This Week in Billboard Chart History: 20 Years Ago, Michael Jackson Was 'Alone' at the Top
In 1995, 'You Are Not Alone' became the first song to debut at No. 1 on the Hot 100. Plus, remembering chart feats by Metallica, the Beatles & Aerosmith.
Your weekly recap celebrating significant milestones from more than seven decades of Billboard chart history.
Aug. 31, 1991
Twenty-four years ago today, the best-selling album since Nielsen Music began tracking sales (in May 1991) debuted atop the Billboard 200: Metallica's self-titled set. The album has sold 16.2 million copies in the U.S. since its release.

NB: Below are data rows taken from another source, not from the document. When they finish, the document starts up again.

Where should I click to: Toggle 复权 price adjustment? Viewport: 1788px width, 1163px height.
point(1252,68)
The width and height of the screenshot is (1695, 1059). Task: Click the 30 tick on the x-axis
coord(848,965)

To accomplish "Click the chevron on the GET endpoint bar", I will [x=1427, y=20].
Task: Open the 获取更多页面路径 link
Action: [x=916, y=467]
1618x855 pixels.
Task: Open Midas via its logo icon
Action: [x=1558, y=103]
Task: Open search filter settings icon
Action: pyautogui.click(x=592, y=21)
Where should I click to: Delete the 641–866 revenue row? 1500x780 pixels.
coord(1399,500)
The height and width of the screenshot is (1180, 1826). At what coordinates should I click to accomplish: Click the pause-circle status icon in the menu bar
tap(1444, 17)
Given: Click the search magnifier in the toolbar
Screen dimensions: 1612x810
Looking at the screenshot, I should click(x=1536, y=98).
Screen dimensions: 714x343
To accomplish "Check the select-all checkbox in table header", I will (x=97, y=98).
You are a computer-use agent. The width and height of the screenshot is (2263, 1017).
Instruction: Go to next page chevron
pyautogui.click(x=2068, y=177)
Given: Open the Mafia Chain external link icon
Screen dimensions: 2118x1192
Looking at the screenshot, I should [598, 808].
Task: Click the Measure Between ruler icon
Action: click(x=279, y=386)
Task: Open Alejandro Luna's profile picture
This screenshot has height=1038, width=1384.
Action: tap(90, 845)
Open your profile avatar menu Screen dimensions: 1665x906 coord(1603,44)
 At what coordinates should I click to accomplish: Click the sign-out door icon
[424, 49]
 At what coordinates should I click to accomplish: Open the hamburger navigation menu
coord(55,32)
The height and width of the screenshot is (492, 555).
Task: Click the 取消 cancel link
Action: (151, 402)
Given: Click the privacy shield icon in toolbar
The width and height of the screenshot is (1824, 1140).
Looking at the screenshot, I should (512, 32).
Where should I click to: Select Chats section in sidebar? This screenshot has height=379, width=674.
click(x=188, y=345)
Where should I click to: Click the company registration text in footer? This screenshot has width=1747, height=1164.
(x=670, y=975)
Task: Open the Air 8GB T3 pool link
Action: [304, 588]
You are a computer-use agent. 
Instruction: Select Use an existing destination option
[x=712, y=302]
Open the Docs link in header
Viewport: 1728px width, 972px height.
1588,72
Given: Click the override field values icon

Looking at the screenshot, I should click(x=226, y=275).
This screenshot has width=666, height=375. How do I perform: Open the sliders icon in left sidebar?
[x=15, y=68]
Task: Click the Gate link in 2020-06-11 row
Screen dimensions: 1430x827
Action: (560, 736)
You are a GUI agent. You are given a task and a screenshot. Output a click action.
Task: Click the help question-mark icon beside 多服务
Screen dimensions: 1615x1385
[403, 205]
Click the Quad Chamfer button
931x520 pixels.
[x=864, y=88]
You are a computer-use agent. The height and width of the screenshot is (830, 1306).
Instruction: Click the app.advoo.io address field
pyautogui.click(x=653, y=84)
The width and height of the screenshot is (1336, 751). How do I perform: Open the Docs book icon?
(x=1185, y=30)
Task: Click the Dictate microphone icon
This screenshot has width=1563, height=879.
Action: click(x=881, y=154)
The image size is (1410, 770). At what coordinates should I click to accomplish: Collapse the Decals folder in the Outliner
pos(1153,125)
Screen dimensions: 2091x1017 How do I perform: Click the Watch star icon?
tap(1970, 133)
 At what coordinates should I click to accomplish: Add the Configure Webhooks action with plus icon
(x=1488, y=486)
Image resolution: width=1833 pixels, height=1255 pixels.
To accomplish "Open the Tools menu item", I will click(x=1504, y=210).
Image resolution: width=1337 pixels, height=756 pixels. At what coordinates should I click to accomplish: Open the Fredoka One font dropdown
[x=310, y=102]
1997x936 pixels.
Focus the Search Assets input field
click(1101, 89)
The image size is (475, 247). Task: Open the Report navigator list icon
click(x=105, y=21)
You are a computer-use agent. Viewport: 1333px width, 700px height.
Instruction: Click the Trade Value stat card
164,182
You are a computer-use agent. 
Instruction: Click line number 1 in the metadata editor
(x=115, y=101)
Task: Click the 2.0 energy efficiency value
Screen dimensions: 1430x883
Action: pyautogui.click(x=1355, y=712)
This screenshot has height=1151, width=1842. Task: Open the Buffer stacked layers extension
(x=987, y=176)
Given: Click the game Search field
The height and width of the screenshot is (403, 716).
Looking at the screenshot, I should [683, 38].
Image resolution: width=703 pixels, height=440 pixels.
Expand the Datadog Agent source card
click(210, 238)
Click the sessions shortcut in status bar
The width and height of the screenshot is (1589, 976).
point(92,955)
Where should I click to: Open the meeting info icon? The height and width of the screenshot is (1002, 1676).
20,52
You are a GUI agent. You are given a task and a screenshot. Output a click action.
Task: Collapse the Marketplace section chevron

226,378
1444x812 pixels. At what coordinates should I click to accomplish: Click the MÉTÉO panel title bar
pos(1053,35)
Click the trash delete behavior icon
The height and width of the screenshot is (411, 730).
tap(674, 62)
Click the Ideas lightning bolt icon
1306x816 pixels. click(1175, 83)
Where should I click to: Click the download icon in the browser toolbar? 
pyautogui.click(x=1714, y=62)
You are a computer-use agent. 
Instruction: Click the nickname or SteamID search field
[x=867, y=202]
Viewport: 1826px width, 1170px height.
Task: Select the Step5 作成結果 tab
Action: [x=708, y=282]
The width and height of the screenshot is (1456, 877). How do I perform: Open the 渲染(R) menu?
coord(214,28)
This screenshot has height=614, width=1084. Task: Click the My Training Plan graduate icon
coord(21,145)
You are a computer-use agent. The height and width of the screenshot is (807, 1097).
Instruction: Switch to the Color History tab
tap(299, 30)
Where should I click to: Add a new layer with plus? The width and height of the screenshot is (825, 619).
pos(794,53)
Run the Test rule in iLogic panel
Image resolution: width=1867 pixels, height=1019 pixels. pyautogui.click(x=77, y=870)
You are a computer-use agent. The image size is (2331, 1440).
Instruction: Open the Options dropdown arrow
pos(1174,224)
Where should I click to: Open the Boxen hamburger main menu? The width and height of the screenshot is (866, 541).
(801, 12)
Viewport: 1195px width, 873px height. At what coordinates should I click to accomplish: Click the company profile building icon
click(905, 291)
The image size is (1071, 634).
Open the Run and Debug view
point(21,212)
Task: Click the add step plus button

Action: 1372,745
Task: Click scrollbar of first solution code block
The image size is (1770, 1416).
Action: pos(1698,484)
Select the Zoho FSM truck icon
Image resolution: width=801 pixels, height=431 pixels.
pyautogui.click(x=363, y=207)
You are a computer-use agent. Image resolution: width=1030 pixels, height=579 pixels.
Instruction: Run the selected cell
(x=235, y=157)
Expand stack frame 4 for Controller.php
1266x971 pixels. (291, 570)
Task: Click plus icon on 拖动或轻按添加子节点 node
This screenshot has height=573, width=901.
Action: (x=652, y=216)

It outranks runner-up Shania Twain's Come On Over (15.6 million) and the third-best-seller in that span, Alanis Morissette's Jagged Little Pill.
Sept. 1, 1973
Kind of impossible to hear this one without thinking of comic genius Louis C.K. Forty-two years ago today, Stories' "Brother Louie," now the theme to the comedian's FX series Louie, spent its second week at No. 1 on the Billboard Hot 100.
Sept. 2, 1995
Twenty years ago today: Michael Jackson's "You Are Not Alone" becomes the first song ever to debut at No. 1 on the Billboard Hot 100. The ballad (the last of Jackson's 13 No. 1s) was written and produced by R. Kelly.
Sept. 3, 2005
Faith Hill notched her ninth, and most recent, No. 1 on Hot Country Songs 10 years ago today, as "Mississippi Girl" skipped to the summit.
Sept. 4, 1965
Fifty years ago today, the Beatles notched their ninth Billboard Hot 100 No. 1 (of their record 20) with "Help!"
Sept. 5, 1998
Almost 25 years after its first appearance on the list, Aerosmith rocked its first Billboard Hot 100 No. 1 with ballad "I Don't Want to Miss a Thing." Of its prior 26 entries, the iconic Boston band had notched six top 10s, peaking as high as No. 3 with fellow love song "Angel" in 1988. Aerosmith would add its eighth, and most recent, top 10 with "Jaded," which reached No. 7 in 2001.
Sept. 6, 1980
Diana Ross reigned supreme on the Billboard Hot 100, as "Upside Down" danced to the summit. After scoring 12 No.1s with the Supremes in 1964-69, she scored six as a soloist in 1970-81.